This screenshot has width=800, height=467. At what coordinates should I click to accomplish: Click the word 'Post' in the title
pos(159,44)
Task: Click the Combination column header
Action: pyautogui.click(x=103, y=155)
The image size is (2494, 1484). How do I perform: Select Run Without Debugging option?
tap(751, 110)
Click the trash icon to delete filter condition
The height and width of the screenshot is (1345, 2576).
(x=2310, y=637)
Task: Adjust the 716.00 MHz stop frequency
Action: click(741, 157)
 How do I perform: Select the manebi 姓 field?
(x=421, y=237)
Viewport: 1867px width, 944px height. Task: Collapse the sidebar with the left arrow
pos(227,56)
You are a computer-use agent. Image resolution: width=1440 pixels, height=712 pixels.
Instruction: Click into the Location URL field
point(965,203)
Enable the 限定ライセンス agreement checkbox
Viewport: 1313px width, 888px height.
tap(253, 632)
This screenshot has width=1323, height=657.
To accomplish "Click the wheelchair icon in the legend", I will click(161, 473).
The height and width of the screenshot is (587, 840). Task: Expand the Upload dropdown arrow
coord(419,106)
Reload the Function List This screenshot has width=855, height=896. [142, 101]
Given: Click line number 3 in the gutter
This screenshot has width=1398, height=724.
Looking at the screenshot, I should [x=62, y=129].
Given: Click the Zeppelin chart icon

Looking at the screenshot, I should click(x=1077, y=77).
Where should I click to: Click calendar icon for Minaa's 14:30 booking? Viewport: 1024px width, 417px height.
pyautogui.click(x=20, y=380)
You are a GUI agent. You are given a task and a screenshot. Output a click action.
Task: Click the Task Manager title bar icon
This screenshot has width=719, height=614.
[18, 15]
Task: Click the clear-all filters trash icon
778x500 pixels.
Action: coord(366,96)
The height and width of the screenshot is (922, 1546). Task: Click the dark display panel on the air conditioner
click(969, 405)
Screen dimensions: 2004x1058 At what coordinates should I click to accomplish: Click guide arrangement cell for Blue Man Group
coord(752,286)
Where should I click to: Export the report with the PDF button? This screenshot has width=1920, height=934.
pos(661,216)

### Set task
Return every one of the items above unchanged, reproducing each line precisely as it appears.

### Answer to this problem
This screenshot has width=800, height=467. At what coordinates should I click to accomplish: Click the word 'Post' in the title
pos(159,44)
Task: Click the Combination column header
Action: pyautogui.click(x=103, y=155)
The image size is (2494, 1484). How do I perform: Select Run Without Debugging option?
tap(751, 110)
Click the trash icon to delete filter condition
The height and width of the screenshot is (1345, 2576).
(x=2310, y=637)
Task: Adjust the 716.00 MHz stop frequency
Action: click(741, 157)
 How do I perform: Select the manebi 姓 field?
(x=421, y=237)
Viewport: 1867px width, 944px height. Task: Collapse the sidebar with the left arrow
pos(227,56)
You are a computer-use agent. Image resolution: width=1440 pixels, height=712 pixels.
Instruction: Click into the Location URL field
point(965,203)
Enable the 限定ライセンス agreement checkbox
Viewport: 1313px width, 888px height.
tap(253, 632)
This screenshot has width=1323, height=657.
To accomplish "Click the wheelchair icon in the legend", I will click(161, 473).
The height and width of the screenshot is (587, 840). Task: Expand the Upload dropdown arrow
coord(419,106)
Reload the Function List This screenshot has width=855, height=896. [142, 101]
Given: Click line number 3 in the gutter
This screenshot has width=1398, height=724.
Looking at the screenshot, I should [x=62, y=129].
Given: Click the Zeppelin chart icon

Looking at the screenshot, I should click(x=1077, y=77).
Where should I click to: Click calendar icon for Minaa's 14:30 booking? Viewport: 1024px width, 417px height.
pyautogui.click(x=20, y=380)
You are a GUI agent. You are given a task and a screenshot. Output a click action.
Task: Click the Task Manager title bar icon
This screenshot has width=719, height=614.
[18, 15]
Task: Click the clear-all filters trash icon
778x500 pixels.
Action: coord(366,96)
The height and width of the screenshot is (922, 1546). Task: Click the dark display panel on the air conditioner
click(969, 405)
Screen dimensions: 2004x1058 At what coordinates should I click to accomplish: Click guide arrangement cell for Blue Man Group
coord(752,286)
Where should I click to: Export the report with the PDF button? This screenshot has width=1920, height=934.
pos(661,216)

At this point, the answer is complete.